Up until last month, ownership of the carbon sequestered in Irish forests was never in doubt, but when Minister for Agriculture Charlie McConalogue announced that the credit for carbon belonged to the State, there was widespread outrage.

As it turned out, the minister was referring to the obligation of the State to report all carbon stock in Irish forests to the EU and other agencies.

“I want to be clear that the State is not trading or seeking to trade the carbon sequestered in farmers’ forests,” he writes. The Forest Service in the minister’s Department has been tracking forest carbon stock since 2006 which now amounts to 311.7mt.
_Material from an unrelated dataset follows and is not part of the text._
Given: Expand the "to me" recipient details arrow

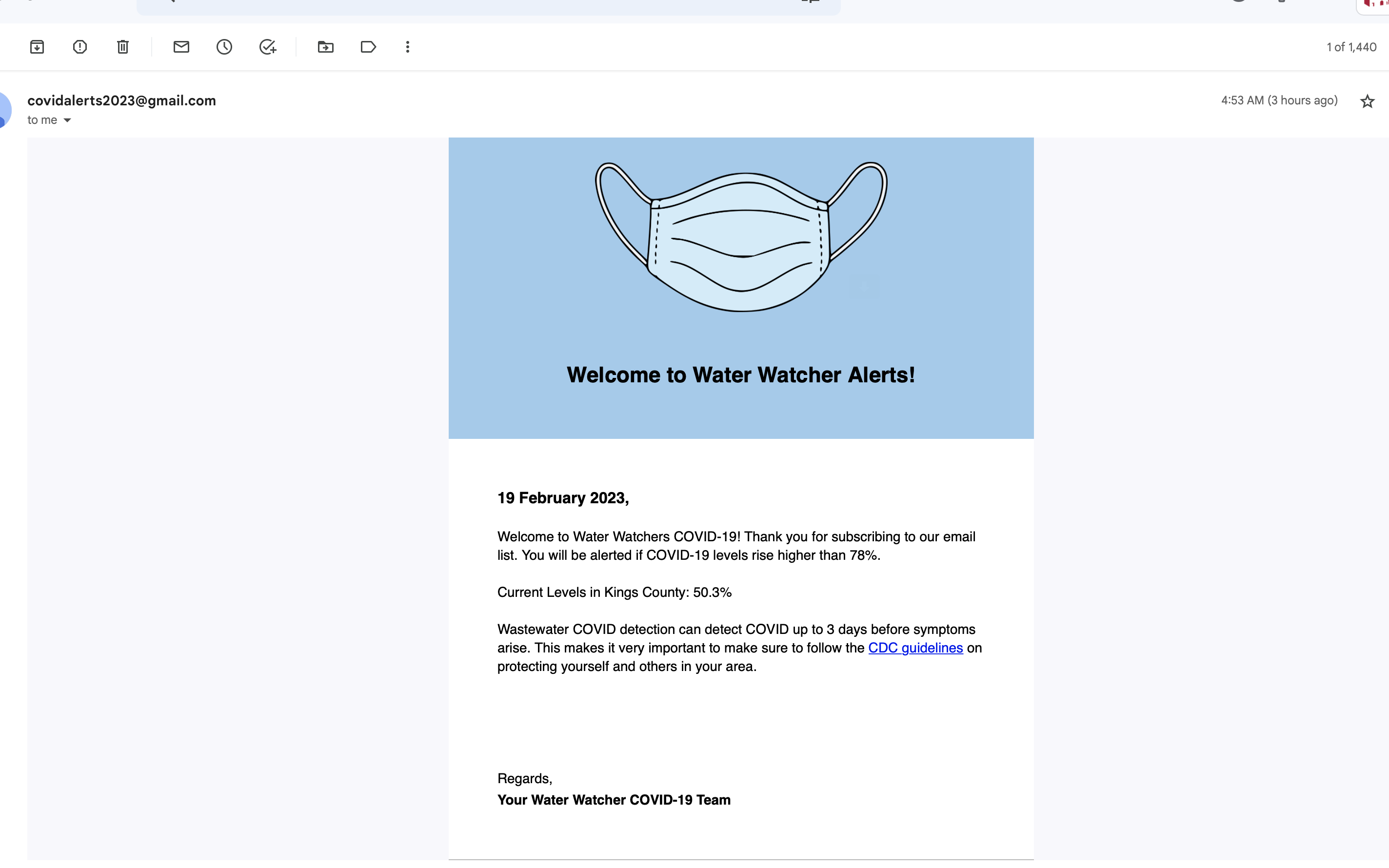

Close to half of all carbon stock is in private forests. Unlike other member states, Ireland is in a unique position to increase forest cover by 60% this century without negatively affecting agricultural production. An increase of this magnitude could – and should – be carried out by farmers. This highlights the potential to avail of the carbon farming initiative announced by the EU Farm to Fork strategy, which, among other things, will reward forestry that is compatible with agriculture.
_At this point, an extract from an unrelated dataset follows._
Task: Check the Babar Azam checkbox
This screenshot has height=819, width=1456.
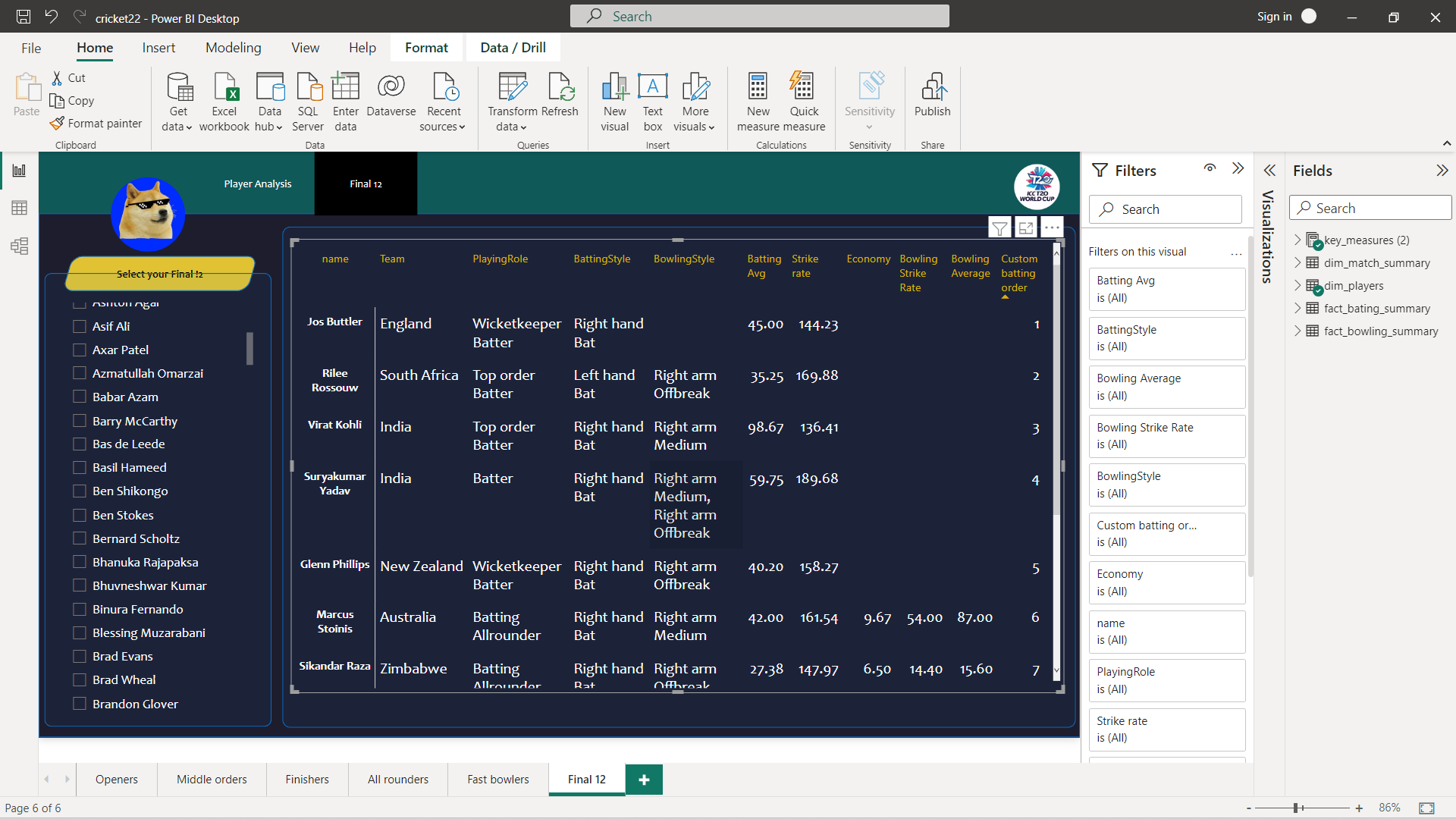Action: [x=80, y=397]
The recent renewed interest in carbon ownership also highlights how little has been done in Ireland on issues such as carbon trading and offsetting. We are lagging well behind the UK, whose Woodland Carbon Code (WCC) is the quality assurance standard for forest woodland creation projects. The WCC generates independently verified carbon units to companies that wish to offset their carbon emissions.

Ireland urgently requires a similar initiative establishing a national carbon code to help agriculture and industry achieve carbon neutrality by 2050. Readers will welcome Minister McConalogue views on carbon removal and the introduction of a voluntary carbon trading sector that puts “farmers at the very centre of this strategy”.